Volvieron a decirme que, al teléfono, mi voz era la de un locutor de radio. “Será la genética”, me digo en mi interior. No es la primera vez: a alguien le dio por apellidarme la voz, capricho que yo sólo asocio a  Frank Sinatra, que en paz descanse. Pero era un apellido defensivo: como pauta permanente en su vida (es decir, soy culpable), uno está acostumbrado a no dejar indiferente, amor u odio. La voz, en este caso, era producto del rechazo. A la voz, decía. Al resto, se supone. Hoy es ya irrelevante.

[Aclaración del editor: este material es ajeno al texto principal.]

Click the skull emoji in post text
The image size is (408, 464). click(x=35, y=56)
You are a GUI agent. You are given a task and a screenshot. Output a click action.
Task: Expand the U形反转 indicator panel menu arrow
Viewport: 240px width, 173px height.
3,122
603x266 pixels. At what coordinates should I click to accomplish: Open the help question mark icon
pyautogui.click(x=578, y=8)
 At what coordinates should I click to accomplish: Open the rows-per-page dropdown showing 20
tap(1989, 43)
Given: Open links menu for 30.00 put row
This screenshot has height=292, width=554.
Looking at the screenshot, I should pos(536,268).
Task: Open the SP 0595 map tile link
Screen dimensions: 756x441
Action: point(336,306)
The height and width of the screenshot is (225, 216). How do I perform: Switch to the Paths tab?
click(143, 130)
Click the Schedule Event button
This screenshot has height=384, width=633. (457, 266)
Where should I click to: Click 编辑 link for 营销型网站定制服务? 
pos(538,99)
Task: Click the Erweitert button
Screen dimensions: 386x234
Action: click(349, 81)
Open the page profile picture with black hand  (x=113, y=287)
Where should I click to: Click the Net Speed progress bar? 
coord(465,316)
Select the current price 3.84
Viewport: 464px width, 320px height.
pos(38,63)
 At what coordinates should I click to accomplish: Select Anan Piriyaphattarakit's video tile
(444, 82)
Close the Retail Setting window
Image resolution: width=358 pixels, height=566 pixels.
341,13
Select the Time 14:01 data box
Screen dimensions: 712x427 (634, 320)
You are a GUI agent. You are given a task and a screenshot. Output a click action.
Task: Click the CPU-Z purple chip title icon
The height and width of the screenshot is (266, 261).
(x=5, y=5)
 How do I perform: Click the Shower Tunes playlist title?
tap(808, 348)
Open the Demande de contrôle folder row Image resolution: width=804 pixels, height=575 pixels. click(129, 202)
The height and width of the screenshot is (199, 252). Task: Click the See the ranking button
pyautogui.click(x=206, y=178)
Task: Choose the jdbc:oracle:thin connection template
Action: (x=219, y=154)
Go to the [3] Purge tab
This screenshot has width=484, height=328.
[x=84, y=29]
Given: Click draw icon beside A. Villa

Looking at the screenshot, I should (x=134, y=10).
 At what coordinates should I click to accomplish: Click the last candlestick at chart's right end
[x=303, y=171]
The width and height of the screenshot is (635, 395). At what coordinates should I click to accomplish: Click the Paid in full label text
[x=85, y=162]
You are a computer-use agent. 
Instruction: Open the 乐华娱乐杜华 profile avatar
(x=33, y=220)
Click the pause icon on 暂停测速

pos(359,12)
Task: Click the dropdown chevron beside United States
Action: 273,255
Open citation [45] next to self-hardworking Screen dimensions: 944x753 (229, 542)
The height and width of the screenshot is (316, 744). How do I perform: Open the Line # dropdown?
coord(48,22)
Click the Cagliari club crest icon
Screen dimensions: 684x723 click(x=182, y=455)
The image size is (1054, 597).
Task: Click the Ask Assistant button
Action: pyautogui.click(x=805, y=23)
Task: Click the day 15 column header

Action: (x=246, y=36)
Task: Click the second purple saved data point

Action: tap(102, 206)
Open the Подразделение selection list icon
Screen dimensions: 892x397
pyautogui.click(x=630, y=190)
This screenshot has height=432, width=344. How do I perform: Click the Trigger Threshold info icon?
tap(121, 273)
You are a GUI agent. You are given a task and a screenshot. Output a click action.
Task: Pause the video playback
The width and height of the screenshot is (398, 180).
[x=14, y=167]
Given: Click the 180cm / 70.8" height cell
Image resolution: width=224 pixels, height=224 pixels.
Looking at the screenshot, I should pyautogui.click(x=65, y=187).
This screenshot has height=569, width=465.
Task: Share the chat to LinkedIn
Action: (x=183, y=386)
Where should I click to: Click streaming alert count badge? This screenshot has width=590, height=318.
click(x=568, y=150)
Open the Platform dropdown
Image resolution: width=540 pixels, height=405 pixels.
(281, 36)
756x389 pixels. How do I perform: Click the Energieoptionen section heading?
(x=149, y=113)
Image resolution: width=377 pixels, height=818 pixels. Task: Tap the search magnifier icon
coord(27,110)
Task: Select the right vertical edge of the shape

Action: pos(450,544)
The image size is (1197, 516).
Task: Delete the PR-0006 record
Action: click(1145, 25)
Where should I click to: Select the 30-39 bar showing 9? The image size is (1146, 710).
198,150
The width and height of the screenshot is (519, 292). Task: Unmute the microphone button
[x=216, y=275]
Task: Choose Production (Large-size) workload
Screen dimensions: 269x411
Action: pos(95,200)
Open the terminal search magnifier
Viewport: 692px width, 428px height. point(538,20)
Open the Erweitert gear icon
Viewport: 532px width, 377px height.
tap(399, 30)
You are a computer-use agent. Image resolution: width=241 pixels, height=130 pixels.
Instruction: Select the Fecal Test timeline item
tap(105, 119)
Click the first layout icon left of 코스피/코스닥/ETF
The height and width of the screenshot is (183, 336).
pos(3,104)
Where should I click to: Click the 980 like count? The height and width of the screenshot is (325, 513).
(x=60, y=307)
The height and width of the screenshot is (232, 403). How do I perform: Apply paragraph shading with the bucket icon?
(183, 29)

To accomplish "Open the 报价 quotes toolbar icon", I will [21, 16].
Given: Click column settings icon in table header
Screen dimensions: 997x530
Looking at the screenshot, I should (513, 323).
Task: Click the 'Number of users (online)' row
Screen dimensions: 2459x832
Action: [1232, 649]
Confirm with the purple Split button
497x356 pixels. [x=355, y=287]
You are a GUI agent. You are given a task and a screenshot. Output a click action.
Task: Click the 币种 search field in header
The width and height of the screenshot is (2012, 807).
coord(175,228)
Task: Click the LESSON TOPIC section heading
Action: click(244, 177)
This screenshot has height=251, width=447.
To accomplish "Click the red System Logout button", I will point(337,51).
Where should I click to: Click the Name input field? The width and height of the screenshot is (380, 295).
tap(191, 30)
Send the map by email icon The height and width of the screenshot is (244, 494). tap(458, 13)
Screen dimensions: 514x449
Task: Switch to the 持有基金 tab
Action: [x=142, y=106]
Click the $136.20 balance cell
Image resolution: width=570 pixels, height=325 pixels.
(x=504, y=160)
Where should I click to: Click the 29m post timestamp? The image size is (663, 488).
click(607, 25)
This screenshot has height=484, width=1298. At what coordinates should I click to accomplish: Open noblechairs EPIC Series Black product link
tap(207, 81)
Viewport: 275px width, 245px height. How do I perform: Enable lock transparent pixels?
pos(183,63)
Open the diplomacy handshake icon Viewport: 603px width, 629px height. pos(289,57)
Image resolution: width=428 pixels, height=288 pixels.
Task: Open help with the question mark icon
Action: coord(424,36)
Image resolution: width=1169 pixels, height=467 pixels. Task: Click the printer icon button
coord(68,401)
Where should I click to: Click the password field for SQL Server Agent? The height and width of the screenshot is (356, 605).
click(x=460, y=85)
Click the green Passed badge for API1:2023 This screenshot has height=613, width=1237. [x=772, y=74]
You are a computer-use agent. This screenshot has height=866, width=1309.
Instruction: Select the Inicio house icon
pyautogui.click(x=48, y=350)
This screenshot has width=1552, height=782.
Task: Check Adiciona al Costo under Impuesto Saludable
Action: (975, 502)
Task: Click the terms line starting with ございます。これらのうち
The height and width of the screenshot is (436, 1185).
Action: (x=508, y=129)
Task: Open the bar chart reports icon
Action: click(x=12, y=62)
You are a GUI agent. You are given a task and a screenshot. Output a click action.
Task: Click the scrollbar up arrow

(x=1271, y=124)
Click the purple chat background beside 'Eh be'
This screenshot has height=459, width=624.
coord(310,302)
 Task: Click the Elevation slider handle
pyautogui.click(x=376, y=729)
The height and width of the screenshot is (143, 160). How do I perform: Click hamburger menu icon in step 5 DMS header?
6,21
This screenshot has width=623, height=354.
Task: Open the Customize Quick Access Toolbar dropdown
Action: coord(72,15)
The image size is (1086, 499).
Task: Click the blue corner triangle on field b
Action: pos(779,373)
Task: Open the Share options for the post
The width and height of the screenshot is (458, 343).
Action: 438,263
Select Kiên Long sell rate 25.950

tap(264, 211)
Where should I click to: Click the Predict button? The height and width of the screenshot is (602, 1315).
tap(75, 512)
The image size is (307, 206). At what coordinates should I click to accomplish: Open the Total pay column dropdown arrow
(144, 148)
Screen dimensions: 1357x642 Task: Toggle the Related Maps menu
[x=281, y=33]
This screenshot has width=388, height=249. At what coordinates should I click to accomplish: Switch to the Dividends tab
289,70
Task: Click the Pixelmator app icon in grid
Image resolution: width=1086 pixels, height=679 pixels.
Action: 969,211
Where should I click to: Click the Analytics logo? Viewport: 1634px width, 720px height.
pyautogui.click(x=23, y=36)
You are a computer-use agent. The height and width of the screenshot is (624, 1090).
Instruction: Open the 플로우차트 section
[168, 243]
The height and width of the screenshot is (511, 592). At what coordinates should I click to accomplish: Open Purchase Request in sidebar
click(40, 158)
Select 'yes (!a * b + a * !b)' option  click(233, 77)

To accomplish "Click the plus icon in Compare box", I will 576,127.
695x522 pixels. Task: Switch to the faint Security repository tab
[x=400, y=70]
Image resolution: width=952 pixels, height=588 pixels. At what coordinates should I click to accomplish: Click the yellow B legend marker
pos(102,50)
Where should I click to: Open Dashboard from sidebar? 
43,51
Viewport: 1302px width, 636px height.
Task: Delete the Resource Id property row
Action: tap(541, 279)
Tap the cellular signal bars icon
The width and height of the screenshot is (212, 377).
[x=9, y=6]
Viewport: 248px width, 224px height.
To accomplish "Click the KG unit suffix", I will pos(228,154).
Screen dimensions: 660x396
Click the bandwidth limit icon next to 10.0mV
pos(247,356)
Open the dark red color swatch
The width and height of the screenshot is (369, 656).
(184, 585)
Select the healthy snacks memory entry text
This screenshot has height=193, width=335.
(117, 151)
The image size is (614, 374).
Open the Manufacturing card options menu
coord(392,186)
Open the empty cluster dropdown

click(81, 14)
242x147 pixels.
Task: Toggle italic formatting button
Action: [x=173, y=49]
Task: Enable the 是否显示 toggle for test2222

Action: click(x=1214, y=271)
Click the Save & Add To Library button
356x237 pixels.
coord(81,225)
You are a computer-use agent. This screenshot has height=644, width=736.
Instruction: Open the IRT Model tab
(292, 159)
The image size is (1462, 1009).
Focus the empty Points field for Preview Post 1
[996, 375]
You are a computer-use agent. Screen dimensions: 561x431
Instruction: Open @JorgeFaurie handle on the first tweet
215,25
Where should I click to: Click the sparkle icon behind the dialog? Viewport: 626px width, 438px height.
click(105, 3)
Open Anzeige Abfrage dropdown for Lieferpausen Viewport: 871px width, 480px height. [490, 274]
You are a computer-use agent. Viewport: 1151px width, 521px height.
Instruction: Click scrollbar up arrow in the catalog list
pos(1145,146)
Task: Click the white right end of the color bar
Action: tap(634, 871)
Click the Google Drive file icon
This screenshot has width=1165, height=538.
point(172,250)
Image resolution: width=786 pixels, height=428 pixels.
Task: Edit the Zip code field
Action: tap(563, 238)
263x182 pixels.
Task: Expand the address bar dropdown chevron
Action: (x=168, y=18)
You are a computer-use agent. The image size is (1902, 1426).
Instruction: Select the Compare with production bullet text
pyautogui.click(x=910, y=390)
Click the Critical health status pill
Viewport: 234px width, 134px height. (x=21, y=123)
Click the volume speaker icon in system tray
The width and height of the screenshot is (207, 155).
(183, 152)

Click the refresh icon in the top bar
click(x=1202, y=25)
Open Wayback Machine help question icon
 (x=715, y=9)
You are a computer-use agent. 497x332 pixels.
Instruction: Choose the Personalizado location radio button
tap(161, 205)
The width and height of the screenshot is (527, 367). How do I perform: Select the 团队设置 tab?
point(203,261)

Pero el atributo reaparece, no sé si en el momento  justo, pero sí cuando más conciencia va adquiriendo un servidor de que, sí, hay deterioro: el cabello, como el algodón, no engaña. La grasa acumulada, la que dicen que no se pierde, ahí está esplendorosa en mi cuello aunque mi peso no se corresponda e incluso mejore. Todo eso hace que visualmente, en los vídeos que la orgía de desintermediación mediática del internet de nuestros días, la contemplación de mi efigie y gesticulación se me vuelva opresiva y nefasta.

Mejor me quedo a oscuras. Habrá que centrarse en la voz.